Saved data entries

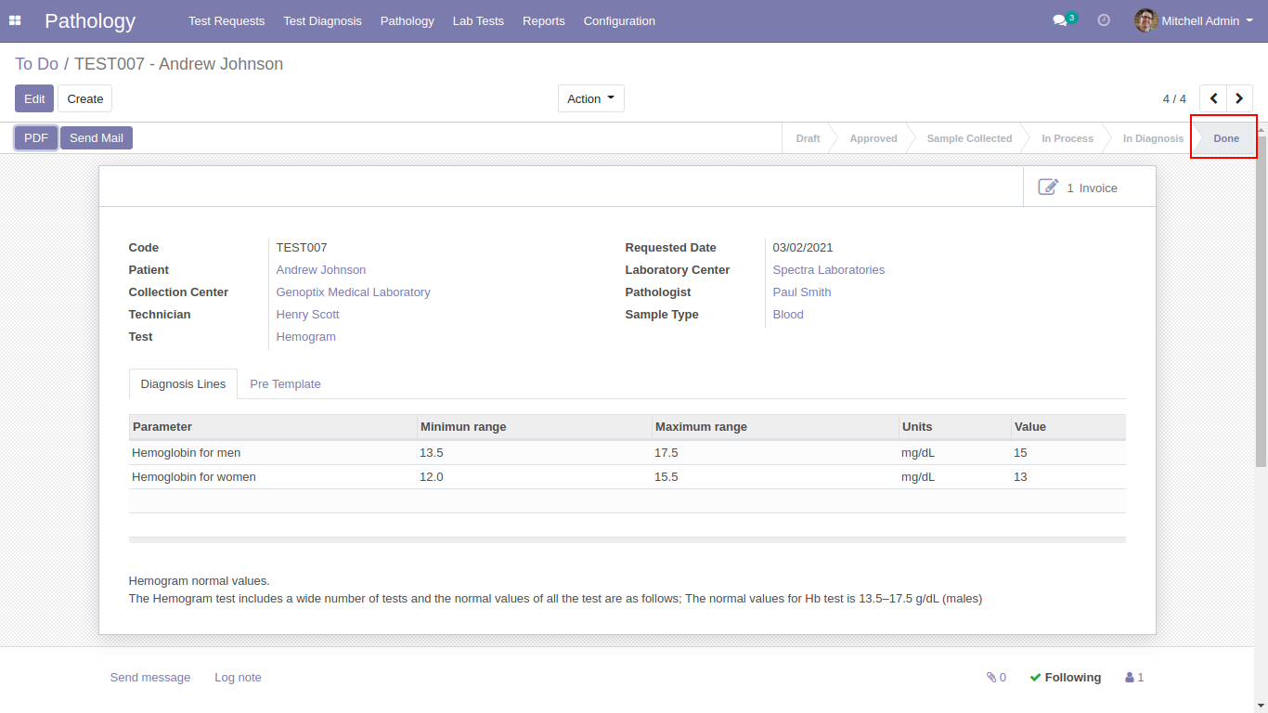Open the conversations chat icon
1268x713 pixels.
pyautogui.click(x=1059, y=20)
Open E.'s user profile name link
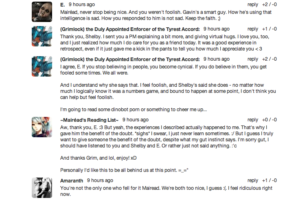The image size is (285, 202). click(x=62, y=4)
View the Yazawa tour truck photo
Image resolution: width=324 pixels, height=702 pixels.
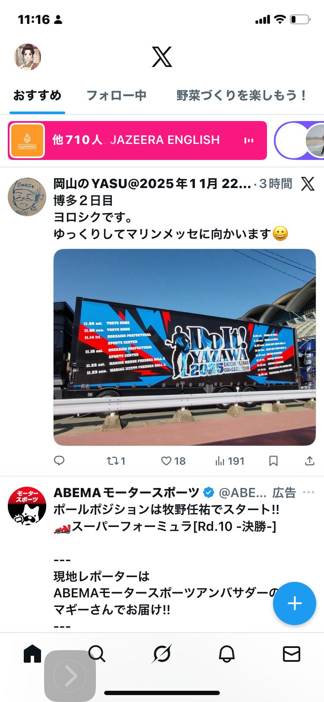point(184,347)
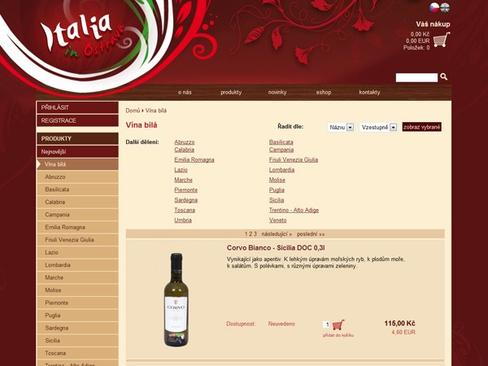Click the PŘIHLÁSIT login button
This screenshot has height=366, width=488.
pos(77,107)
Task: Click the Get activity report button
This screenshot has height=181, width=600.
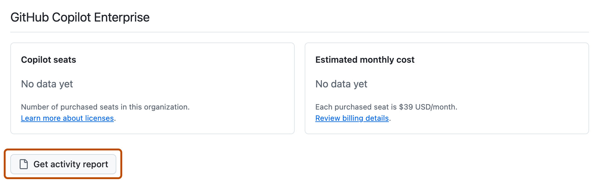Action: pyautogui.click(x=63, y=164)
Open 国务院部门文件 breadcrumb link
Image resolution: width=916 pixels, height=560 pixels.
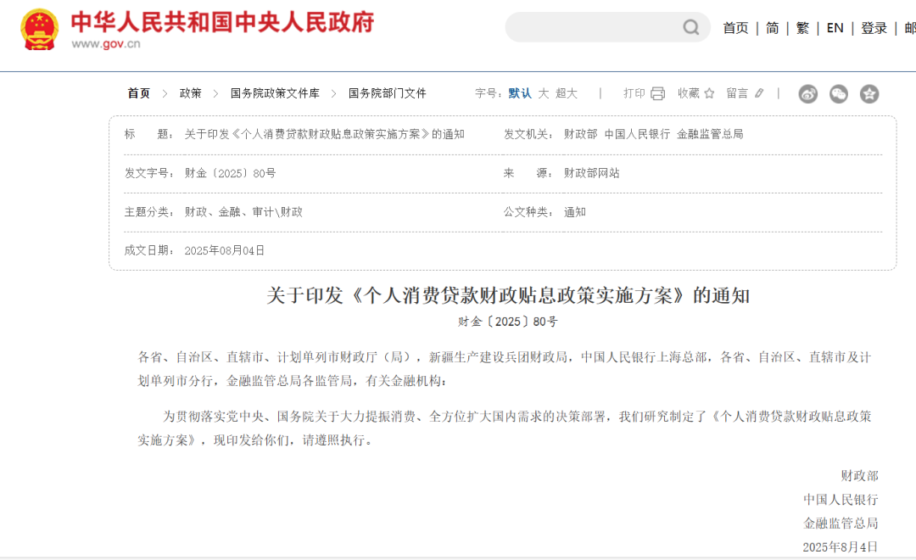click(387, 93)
---
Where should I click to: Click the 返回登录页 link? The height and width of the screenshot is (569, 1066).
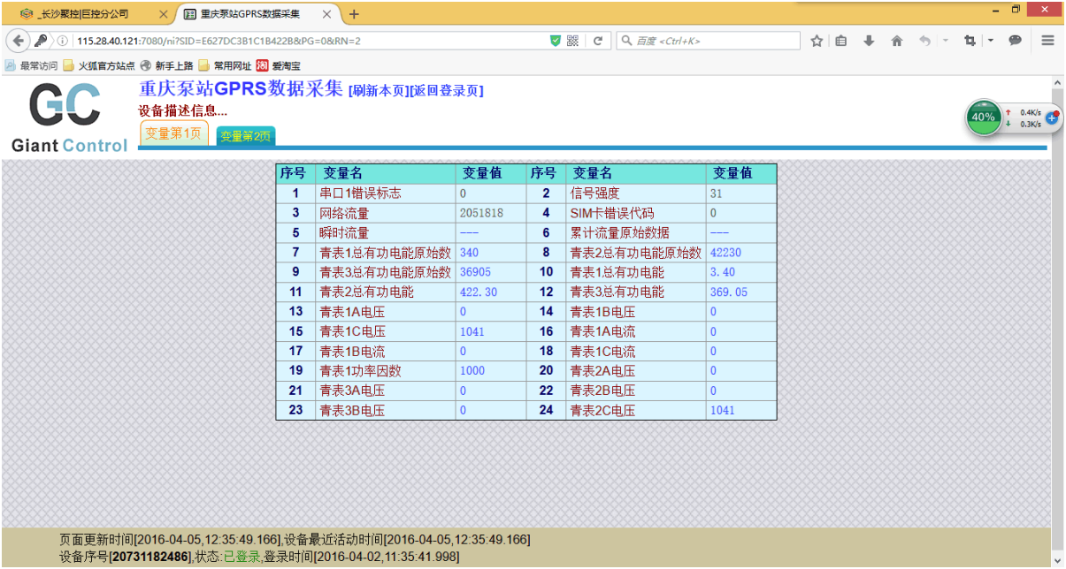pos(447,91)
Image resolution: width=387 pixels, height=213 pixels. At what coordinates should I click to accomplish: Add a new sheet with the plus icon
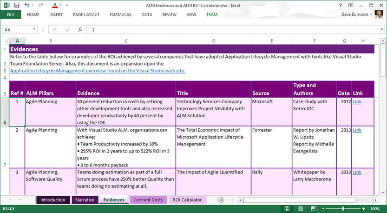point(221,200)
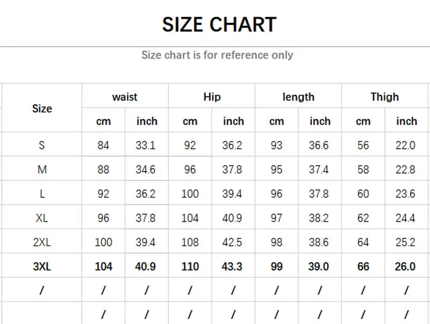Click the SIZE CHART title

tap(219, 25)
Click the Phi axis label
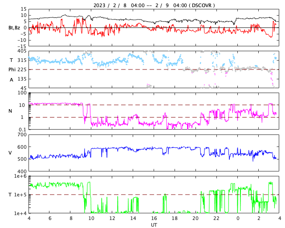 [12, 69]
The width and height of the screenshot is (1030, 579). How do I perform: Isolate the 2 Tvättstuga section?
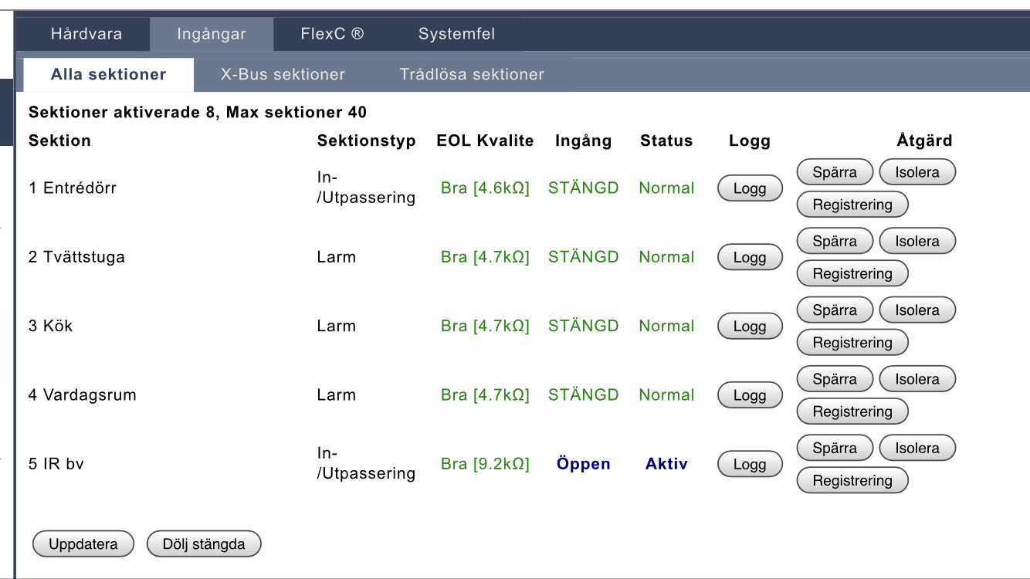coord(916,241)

■ TASK STATEMENT:
What should come back is an exact copy of the lines above from the line with "Open E.'s user profile name link" to the line with "Open 国务院部门文件 breadcrumb link", both included, minus the pictures.

■ SOLUTION TO THE EXERCISE:
Open E.'s user profile name link
The image size is (285, 202). click(x=62, y=4)
View the Yazawa tour truck photo
Image resolution: width=324 pixels, height=702 pixels.
point(184,347)
Click the PŘIHLÁSIT login button
This screenshot has height=366, width=488.
pos(77,107)
Task: Click the Get activity report button
This screenshot has height=181, width=600.
Action: pyautogui.click(x=63, y=164)
Open 国务院部门文件 breadcrumb link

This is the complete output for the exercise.